Kind Gestures by S. Webster

Chapter 5

Anna – 9:30 a.m.

Anna is in line behind two other people placing orders to go. She recognizes Fred Albright, the lawyer who handled the property transfer to her name and the other one is George Saunders, a man who never misses a chance to look her over whenever he can. There is nothing Anna does to encourage this. If their eyes meet, like now, she looks away while the hairs on her neck rise just a little. Soon George turns his attention to Kitty behind the counter.

“You look especially good today, Kitty,” he says.

Anna thinks, ‘Not you look nice’, but ‘you look good’ like he wants to take a bite out of her. She steps up to the check out where Marty’s son, Tony, asks what he can get for her. He’s a nice kid in his late teens and Anna thinks this is exactly where he will be in ten years, probably twenty. Tony will simply move into the kitchen when he takes the diner over from his father. And Marty will likely be out here taking orders, making change and keeping an eye on his boy.
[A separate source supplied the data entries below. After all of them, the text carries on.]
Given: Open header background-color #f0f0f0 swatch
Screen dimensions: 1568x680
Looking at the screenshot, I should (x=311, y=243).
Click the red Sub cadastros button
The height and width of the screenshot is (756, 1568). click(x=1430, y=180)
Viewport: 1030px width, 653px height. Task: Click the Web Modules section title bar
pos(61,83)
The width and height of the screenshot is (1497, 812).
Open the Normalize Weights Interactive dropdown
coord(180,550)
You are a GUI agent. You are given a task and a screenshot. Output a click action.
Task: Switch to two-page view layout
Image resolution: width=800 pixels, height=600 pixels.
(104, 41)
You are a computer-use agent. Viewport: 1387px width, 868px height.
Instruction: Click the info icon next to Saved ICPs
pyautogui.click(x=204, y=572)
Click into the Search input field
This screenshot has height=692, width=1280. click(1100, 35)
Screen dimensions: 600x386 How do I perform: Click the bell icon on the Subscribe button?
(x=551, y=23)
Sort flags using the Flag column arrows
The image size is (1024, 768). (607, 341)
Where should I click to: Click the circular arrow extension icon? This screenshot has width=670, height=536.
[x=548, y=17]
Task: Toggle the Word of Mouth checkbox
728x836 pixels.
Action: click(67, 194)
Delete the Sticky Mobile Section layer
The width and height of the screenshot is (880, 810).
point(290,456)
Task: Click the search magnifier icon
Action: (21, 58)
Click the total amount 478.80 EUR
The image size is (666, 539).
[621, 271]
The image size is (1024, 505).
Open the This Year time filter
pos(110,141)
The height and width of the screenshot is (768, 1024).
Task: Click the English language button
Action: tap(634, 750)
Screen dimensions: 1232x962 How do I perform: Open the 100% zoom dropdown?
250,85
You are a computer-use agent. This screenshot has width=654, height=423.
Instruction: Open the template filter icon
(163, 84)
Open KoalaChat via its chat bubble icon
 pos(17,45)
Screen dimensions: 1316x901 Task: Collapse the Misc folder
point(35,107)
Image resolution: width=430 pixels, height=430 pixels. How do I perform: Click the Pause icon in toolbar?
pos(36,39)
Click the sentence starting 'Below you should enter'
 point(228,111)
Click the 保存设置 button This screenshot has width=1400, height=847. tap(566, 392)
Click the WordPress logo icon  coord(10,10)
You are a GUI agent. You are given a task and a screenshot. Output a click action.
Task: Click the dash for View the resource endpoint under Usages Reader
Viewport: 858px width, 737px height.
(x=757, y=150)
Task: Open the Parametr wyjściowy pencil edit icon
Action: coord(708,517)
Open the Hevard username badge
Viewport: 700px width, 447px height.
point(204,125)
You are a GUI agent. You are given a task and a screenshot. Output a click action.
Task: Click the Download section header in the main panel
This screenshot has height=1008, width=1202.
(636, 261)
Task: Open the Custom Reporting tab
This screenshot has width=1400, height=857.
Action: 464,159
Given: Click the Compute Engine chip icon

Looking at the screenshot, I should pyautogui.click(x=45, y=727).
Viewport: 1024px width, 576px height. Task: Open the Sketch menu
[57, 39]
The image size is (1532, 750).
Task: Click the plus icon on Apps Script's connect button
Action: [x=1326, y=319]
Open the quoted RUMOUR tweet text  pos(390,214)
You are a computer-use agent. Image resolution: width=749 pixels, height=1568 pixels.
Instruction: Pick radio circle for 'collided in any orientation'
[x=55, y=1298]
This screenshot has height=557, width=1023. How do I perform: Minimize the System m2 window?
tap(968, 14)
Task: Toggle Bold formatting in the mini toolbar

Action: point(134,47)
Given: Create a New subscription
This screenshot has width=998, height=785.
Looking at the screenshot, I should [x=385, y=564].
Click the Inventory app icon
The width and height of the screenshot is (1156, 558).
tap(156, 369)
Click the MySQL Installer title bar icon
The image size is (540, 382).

She smiles at the thought that maybe the families here in Oliver are close and tend to stay with what they know and who they love. Anna envies that just a little, the sureness of where you’ll be and who will always love you.

“Just coffee and a tuna salad sandwich, Tony, both to go.”

The coolness of the air conditioned library is a welcome relief from the heat and humidity of August. The coolness of her personality is less noticed in here. Anna is returning to her desk when the door opens and Beth Saunders and her two young boys come in followed by a man she assumes is with them. But when the mother and boys go into the children’s book section, the man disappears down the first aisle.

Anna notices he is carrying a large shopping bag, the reusable ones you get at the grocery store for a dollar to save on plastic and paper. It looks heavy. He looks heavy. Maybe solid is more like it. Dressed in overalls, T shirt and work boots, he looks out of place in the library.

She remembers seeing him on his tractor at the corner gas station last week. He is one of the two Hargood brothers working the family farm out on SR 53.They raise beef cattle and during the summer the older one, not this one, brings fresh vegetables to the Saturday market on the town square. She knows their last name but does not recall hearing their first. This Mr. Hargood is probably bringing books to the library rather than taking them out to the recycle center on the edge of town. Farm journals most likely.

It didn’t take long for the Saunders boys to find the books they want and present their library cards to Anna. She smiles politely to them and reminds them again to take care of the books and bring them back by their due date. Their mother assures her they will and follows the boys out the door. A few more people come in to use the computer room and Anna goes back to checking in returned books.

She looks up to see Mr. Hargood standing on the other side of the desk still holding onto the shopping bag. Anna can see that it is not books but a plant of some kind. Small green fronds peek over the top.

“Hello, Miss Long, my name is Ed Hargood and I’d like to make a trade.”

“A trade? “ she asks.

“Yes ma’am – you take this plant and I take books from the library,” he says holding up the bagged plant.

Anna says, “You can take books from the library without giving me a plant.”

“I know that. But I want you to tell me which ones,” he says.

“You want me to tell you what to read?” Anna is incredulous.

“No ma’am, I want you to tell me which books I should read. Books having stories that can take me places I will never go,” Ed is trying to explain.

“I don’t think I can or should do something like that,” says Anna.

Ed responds, “But I do. I want to know about other places and people through the stories they tell. And I don’t know where to start. My life is going to be what it always has been. I know my own story. I want to read someone else’s.”

Ed pauses slightly and continues, “And the only time I have for reading is in the evening after my work is done. I’m only asking for your help.”

He said this while pulling the plant out of the bag, pushing her papers aside and setting it firmly onto her desk. It is a potted fern that showed all the promise of taking over even more of her barrier if she cared for it.

Anna gathered up her papers and stood to look at him closely.

He looked away from her gaze and said, “Sorry to bother you, Miss Long, you can keep the plant anyway,” and started to turn away.

“Wait. What kind of reading do you do now?” Anna asks.

“Farm journals and the local paper,” he says.

It was enough for Anna. She took another look at the fern, agreed to his terms and went to retrieve Herman Melville’s classic from her parents’ collection.

“Take as long as you like with this one.”